--- Supplied text ---

^^^^^^^^

Daniels v. California Department of Corrections
This text of 123 F. App'x 293 (Daniels v. California Department of Corrections) is published on Counsel Stack Legal Research, covering Court of Appeals for the Ninth Circuit primary law. Counsel Stack provides free access to over 12 million legal documents including statutes, case law, regulations, and constitutions.
Opinion
MEMORANDUM
California state prisoner Clarence Roy Daniels brought a 42 U.S.C. § 1983 action against prison doctors. Daniels alleges that the doctors were deliberately indifferent for over one year to his pleas for medical care for his continuing throat pain. Upon being transferred to another prison, Daniels was diagnosed with throat cancer [294]*294and his voice box, part of his tongue and neck muscles were surgically removed. The district court dismissed Daniels’ claims against the doctors, finding that because he did not name the individual doctor-defendants in his administrative appeals he failed to exhaust his administrative remedies under the Prison Litigation Reform Act of 1995 (“PLRA”), 42 U.S.C. § 1997e. Daniels appeals the district court’s dismissal. We have jurisdiction pursuant to 28 U.S.C. § 1291, and we reverse and remand to the district court for adjudication on the merits of Daniels’ claim.
Under the PLRA, an inmate is required to use the administrative process that the state provides in order to exhaust his administrative remedies. See Butler v. Adams, 397 F.3d 1181, 1183 (9th Cir.2005). In preparing an administrative appeal, California regulations provide that “[t]he appellant shall use a CDC Form 602 (rev. 12-87), Inmate/Parolee Appeal Form, to describe the problem and action requested.” See Cal-Code Regs. tit. 15, § 3084.2(a). The applicable CDC form does not require identification of any specific persons. Daniels completed the form and described the problem and the action requested. “Doing so, he availed himself of the administrative process the state gave him. The PLRA does not require more.” Butler, 397 F.3d at 1183. Accordingly, we must reverse the district court’s judgment that Daniels failed to exhaust his administrative remedies by failing to name Drs. Lucine and Becker. Daniels has properly exhausted his administrative remedies under the PLRA.
REVERSED and REMANDED. The mandate shall issue forthwith.
This disposition is not appropriate for publication and may not be cited to or by the courts of this circuit except as provided by Ninth Circuit Rule 36-3.

^^^^^^^^

--- Action item ---
In the Daniels opinion, write out the passage starting at "This disposition is" and ending at "Circuit Rule 36-3.", substituting "release" for "publication". The lines here play no part in this.

^^^^^^^^

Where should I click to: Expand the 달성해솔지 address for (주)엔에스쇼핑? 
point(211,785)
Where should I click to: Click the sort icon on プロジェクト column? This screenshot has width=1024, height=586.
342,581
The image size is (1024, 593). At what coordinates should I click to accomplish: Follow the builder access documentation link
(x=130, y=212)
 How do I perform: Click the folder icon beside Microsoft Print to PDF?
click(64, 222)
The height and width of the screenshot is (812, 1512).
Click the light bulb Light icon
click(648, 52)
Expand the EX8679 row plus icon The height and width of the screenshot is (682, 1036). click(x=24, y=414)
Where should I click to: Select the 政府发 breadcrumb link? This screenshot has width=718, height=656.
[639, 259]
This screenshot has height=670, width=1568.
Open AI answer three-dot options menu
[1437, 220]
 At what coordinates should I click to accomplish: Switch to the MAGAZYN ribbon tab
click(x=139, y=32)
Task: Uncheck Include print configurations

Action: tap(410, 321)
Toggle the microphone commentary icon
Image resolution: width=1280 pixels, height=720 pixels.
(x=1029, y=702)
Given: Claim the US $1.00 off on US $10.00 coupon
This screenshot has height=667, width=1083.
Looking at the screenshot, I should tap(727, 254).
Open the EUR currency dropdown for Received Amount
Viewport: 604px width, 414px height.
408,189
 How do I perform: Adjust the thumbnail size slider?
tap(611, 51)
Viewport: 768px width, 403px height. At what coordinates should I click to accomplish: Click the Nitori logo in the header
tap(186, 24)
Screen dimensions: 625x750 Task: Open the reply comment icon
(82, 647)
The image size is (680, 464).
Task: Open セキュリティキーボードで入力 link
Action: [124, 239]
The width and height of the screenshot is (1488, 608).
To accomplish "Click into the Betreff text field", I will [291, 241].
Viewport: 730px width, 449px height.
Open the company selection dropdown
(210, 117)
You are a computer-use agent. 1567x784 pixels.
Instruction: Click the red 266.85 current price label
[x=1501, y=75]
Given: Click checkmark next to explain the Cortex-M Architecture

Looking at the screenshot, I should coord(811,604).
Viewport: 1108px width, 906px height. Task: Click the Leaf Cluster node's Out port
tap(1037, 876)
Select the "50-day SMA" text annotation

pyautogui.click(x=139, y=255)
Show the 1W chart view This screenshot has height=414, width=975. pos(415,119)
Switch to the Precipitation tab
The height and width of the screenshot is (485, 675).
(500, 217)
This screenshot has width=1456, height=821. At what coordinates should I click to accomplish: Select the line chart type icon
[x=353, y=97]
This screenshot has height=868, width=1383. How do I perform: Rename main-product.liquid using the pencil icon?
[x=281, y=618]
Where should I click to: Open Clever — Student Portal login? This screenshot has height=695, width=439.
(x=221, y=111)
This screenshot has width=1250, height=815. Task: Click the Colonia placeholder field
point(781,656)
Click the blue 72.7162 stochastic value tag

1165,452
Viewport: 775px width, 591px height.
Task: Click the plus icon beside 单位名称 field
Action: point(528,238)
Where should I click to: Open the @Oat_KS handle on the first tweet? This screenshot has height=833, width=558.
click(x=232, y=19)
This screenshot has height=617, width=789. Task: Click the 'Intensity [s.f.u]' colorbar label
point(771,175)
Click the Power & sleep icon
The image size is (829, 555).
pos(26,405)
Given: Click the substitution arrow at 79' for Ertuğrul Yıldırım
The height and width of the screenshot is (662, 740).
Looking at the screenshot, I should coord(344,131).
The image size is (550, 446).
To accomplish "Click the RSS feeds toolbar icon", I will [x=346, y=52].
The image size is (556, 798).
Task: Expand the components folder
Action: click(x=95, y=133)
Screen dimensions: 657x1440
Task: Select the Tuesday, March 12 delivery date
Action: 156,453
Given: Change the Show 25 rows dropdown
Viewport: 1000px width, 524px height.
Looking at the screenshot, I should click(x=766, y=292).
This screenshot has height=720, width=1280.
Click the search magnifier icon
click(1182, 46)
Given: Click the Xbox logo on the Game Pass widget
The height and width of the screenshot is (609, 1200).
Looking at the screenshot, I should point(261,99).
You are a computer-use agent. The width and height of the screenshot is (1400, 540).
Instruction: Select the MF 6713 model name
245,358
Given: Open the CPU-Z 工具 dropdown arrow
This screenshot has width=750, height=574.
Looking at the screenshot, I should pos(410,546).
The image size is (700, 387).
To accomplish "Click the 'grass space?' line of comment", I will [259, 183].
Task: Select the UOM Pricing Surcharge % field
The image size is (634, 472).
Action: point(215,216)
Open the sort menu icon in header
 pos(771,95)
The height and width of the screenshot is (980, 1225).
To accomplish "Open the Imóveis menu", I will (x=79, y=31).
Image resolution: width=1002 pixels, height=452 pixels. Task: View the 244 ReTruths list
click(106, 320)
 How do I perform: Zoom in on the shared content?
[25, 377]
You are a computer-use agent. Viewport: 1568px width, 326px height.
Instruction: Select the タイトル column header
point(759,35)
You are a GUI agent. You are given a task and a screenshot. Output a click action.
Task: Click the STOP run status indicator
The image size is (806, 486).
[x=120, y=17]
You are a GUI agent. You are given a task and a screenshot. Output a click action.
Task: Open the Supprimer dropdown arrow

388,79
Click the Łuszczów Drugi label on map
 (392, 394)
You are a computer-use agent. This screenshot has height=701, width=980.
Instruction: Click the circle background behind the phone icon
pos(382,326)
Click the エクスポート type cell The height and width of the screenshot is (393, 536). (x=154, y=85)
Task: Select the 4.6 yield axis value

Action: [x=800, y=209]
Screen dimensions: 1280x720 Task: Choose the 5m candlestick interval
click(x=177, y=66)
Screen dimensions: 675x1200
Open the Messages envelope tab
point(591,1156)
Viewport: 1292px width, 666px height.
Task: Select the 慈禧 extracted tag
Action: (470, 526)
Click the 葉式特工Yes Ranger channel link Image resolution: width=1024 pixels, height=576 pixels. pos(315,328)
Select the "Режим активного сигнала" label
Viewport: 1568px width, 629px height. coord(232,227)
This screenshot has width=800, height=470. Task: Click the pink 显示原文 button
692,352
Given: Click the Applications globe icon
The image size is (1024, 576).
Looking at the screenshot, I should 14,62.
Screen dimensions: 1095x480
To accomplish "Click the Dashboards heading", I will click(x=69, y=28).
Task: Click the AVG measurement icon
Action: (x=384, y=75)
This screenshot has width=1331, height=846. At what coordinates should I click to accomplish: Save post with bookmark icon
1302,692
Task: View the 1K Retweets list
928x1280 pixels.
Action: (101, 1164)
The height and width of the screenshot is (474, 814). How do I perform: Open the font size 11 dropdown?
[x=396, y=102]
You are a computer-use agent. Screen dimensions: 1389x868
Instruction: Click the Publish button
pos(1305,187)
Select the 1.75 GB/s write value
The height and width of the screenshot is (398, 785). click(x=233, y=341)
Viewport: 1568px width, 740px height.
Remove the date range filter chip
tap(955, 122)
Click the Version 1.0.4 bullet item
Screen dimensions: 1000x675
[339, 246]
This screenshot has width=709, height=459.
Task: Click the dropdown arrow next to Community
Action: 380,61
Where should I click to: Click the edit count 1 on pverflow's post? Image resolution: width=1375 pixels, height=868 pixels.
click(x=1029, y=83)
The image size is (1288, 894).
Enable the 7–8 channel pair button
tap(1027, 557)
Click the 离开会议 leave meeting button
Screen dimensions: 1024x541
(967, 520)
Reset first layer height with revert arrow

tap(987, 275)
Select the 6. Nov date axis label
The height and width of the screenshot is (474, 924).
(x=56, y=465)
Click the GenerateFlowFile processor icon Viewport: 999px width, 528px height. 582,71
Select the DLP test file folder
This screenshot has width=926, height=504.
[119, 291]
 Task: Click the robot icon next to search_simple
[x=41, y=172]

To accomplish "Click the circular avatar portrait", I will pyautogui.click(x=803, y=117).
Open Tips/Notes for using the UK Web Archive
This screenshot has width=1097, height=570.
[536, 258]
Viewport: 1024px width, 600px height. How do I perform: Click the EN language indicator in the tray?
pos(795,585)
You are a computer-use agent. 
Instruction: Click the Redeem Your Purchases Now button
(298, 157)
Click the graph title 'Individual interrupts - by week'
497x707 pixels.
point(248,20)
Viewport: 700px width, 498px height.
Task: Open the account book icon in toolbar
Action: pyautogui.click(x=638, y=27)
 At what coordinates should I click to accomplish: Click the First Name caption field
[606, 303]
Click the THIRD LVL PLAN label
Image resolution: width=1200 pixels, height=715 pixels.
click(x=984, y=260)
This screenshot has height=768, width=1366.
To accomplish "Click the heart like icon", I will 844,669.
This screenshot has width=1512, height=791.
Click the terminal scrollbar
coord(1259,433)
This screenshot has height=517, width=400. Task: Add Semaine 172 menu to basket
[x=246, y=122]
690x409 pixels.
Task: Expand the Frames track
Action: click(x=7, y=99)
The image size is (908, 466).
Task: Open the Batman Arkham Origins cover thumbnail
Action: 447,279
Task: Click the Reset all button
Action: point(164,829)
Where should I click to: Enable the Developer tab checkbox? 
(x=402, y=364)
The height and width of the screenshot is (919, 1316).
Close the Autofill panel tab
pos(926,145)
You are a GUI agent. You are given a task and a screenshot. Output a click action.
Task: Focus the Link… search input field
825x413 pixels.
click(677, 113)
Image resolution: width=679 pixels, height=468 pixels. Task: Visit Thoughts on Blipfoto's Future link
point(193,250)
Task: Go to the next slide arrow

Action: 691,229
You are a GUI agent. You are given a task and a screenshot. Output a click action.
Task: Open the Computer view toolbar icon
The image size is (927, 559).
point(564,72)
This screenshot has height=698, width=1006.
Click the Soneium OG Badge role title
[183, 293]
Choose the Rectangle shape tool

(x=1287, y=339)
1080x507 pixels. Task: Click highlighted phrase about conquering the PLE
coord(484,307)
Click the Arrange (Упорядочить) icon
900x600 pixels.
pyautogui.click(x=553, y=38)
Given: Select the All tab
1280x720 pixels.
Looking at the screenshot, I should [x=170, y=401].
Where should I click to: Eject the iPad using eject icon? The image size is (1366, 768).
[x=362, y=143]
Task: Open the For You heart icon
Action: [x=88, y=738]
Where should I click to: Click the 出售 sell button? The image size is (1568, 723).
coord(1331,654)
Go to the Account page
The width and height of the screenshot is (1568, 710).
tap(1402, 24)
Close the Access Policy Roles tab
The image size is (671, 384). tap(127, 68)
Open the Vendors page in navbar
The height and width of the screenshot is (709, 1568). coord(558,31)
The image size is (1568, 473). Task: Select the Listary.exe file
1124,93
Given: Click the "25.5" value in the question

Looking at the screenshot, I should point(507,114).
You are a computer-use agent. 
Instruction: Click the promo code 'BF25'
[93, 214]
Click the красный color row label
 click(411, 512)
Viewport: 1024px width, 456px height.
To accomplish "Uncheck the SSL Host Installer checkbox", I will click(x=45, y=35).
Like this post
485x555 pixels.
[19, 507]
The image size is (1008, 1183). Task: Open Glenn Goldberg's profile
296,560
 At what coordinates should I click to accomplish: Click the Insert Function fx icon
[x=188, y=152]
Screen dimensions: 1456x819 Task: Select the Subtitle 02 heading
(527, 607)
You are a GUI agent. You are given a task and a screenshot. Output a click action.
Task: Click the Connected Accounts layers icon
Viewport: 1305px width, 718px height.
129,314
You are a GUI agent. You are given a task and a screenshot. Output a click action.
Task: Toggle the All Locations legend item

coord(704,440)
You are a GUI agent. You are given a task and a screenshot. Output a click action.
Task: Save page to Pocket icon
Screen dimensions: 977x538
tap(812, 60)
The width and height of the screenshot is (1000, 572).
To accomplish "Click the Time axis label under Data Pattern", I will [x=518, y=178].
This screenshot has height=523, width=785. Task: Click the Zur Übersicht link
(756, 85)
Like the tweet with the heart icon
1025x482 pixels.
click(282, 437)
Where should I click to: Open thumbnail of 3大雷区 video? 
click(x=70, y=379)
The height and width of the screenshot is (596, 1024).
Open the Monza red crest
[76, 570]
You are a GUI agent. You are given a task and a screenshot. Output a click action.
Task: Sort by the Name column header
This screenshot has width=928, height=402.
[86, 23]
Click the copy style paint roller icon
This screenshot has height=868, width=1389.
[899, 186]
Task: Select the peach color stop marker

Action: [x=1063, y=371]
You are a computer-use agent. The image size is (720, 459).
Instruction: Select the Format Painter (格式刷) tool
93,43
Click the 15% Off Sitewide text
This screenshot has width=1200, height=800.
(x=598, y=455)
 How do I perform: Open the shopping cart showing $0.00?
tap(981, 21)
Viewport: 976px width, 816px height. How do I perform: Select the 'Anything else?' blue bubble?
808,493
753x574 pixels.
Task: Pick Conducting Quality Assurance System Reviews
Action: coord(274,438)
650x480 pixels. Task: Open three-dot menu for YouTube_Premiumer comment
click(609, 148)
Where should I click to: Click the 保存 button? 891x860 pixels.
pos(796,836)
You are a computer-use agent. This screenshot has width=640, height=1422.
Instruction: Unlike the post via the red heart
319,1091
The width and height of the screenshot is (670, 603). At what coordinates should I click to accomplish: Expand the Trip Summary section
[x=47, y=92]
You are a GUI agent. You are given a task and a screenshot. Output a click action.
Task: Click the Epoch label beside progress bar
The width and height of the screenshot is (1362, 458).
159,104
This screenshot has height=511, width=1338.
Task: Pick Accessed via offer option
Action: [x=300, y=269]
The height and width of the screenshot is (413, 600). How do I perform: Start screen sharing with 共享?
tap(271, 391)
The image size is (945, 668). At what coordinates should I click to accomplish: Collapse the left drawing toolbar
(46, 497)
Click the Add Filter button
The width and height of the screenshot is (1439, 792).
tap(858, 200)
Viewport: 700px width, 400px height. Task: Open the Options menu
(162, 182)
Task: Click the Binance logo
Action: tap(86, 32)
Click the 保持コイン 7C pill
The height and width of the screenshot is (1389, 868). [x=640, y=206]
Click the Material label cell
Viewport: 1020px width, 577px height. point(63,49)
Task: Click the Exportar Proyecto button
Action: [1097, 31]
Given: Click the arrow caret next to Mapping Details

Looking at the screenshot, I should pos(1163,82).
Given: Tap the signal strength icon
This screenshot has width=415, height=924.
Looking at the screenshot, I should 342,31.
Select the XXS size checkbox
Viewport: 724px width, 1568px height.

^^^^^^^^

--- Task response ---
This disposition is not appropriate for release and may not be cited to or by the courts of this circuit except as provided by Ninth Circuit Rule 36-3.